Une gestion  » plus directive  »

Une telle réflexion est fondamentale parce que la Wallonie est plus enclavée que la Flandre qui elle-même possède une plus forte densité de population, l’accès à la mer et Anvers. Or, fustige l’économiste :  » La Wallonie n’a pas une politique d’aménagement du territoire suffisamment robuste. C’est le résultat d’un éclatement en deux pôles industriels (Charleroi et Liège) insuffisamment reliés par la dorsale wallonne et un axe Bruxelles-Namur-Arlon qui est trop allongé géographiquement.  »

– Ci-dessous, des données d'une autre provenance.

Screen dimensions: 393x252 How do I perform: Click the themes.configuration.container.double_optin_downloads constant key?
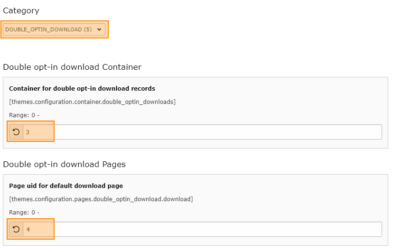click(x=92, y=102)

En 2007 déjà, une géographe et un économiste de l’UCL, Isabelle Thomas et Jacques-François Thisse, avaient jeté un fameux pavé dans la mare en publiant une série de cartes (voir ci-dessus et en pages 42 et 43) dont ils tiraient trois conclusions similaires à celles de l’étude de Bruno Colmant. Un : Bruxelles est le pôle de richesse numéro un sur lequel la Wallonie doit miser son redéveloppement. Deux : ce redéploiement wallon passe par une ligne qui relie précisément Bruxelles à un autre pôle, Luxembourg et Arlon, avec sur le chemin de l’E411 des relais importants que sont les universités de Louvain-la-Neuve, Gembloux et Namur. Trois : si Liège progresse, le Hainaut demeure hors jeu et, surtout, les anciens bassins industriels restent à l’écart du renouveau. Une métaphore du mal wallon et de ses concurrences néfastes, même si la situation évolue peu à peu grâce aux effets des plans Marshall et Marshall 2.vert.

Pour remédier à cette situation, Bruno Colmant suggère une série de réformes. Tout d’abord, le projet régional doit être plus directif, plus énergique dans sa coordination et plus cohérent dans sa liaison entre la politique d’aménagement du territoire et la gestion de l’économie.  » Cela semble justifier l’existence d’organes centraux de concertation et de coordination, de préférence indépendant.  » Ensuite,  » il faut repenser la politique d’aménagement avec des écosystèmes qui relient l’entreprise et l’enseignement dans un partenariat privé-public. Un bel exemple, c’est le redéploiement réussi de Charleroi qui crée des centres d’expertise autour de son aéroport « . C’est d’ailleurs sur la base de ce constat que Bruno Colmant a mené ce travail d’enquête à l’intention de Paul Magnette.  » Je l’ai rencontré, nous en avons parlé. Je lui ai dit que cette idée était intelligente en lui proposant de mener l’étude plus loin.  »

L’autre clé pour l’avenir, selon Bruno Colmant,  » c’est d’avoir des synergies supra-communales, c’est-à-dire le regroupement de plusieurs communes qui spécialise les entreprises selon les voies de communication « . L’horizon fixé : 2022 et au-delà. Une réflexion qui tient compte de la défédéralisation accrue de la gestion de la Belgique, de la régionalisation croissante des compétences mais aussi de l’émergence de pôles économiques qu’il baptise  » nouveau Moyen Age « . Il s’agit de tenir compte du fait que les relations sont aujourd’hui recomposées dans la perspective européenne. Liège a davantage de liens avec Aix-la-Chapelle et Maastricht, Arlon avec Luxembourg, Tournai avec Lille… L’Union européenne ne possède certes à ce jour aucune compétence en matière d’aménagement du territoire. Mais, constate-t-il,  » elle a une influence sur l’aménagement via la dimension spatiale de la politique régionale européenne et l’utilisation des fonds structurels « , qui viennent en aide à certains régions moins développées.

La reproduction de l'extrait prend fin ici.